Fibromyalgia Increases Risks for Pregnant Women and Newborns, Study Finds

Fibromyalgia Increases Risks for Pregnant Women and Newborns, Study Finds

Fibromyalgia increases the risk that pregnant women will have complications when giving birth and that their babies will have health problems, a study finds.

Only the second piece of research on fibromyalgia’s effect on pregnancy outcomes, it involved more than 7,700 women.

The study, published in The Journal of Maternal-Fetal & Neonatal Medicine, is titled Maternal and neonatal outcomes among pregnant women with fibromyalgia: a population-based study of 12 million births.

Researchers at McGill University in Canada based their study on American births between 1999 and 2013.

During this time there were 12,584,918 U.S. births, with 7,758 babies born to women with fibromyalgia. Although this number represented only 0.06 percent of births, researchers noted a steady increase in fibromyalgia patient pregnancies during the period.

The team said the mothers with fibromyalgia were on average older than those without the disease and had a higher socioeconomic status. They were also more likely to be overweight or obese and to have high blood pressure and diabetes before becoming pregnant. In addition, they were more likely to be using tobacco, alcohol, opioids, or illegal drugs.

A high proportion of the group had psychiatric conditions as well. Fifteen percent had depression, 11 percent anxiety disorders, and 4 percent bipolar disorder.

All of these factors increase the health risks of pregnant woman with fibromyalgia, the researchers said.
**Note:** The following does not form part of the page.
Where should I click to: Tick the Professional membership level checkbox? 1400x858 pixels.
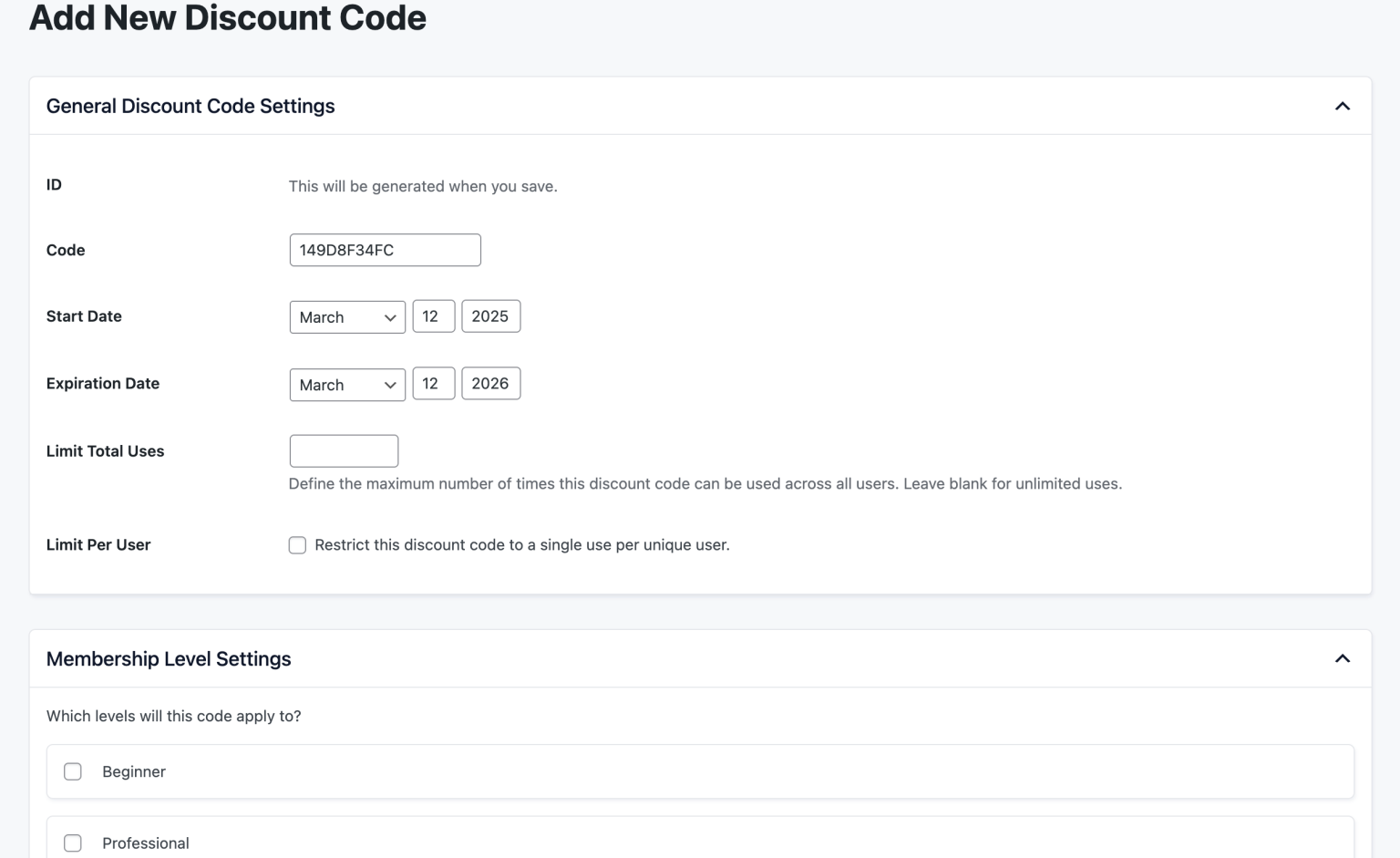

Those risks include blood clots, developing diabetes during pregnancy, membrane ruptures, and placental abruption, a condition in which the placenta separates early from the uterus. Pregnant women with fibromyalgia were also at slightly higher risk of having to deliver their baby through cesarean section.

The risk of complications that blood clots posed for pregnant fibromyalgia patients was 2.3 times higher than for women with endometriosis, researchers discovered. Endometriosis is a condition in which tissue that normally grows inside the uterus grows outside it.

Fibromyalgia patients were also at 35 percent greater risk of having a premature child and at nearly 50 percent greater risk of having an underweight baby.

The results were independent of patients’ age and other factors, such as obesity, alcohol use, and having a psychiatric disease.

Researchers acknowledged that they did not have information about the women’s fibromyalgia treatments, which could have influenced the results.

The fact that this was only the second study to explore fibromyalgia patients’ pregnancy outcomes demonstrates the need for more research on their pregnancy risks, the team said.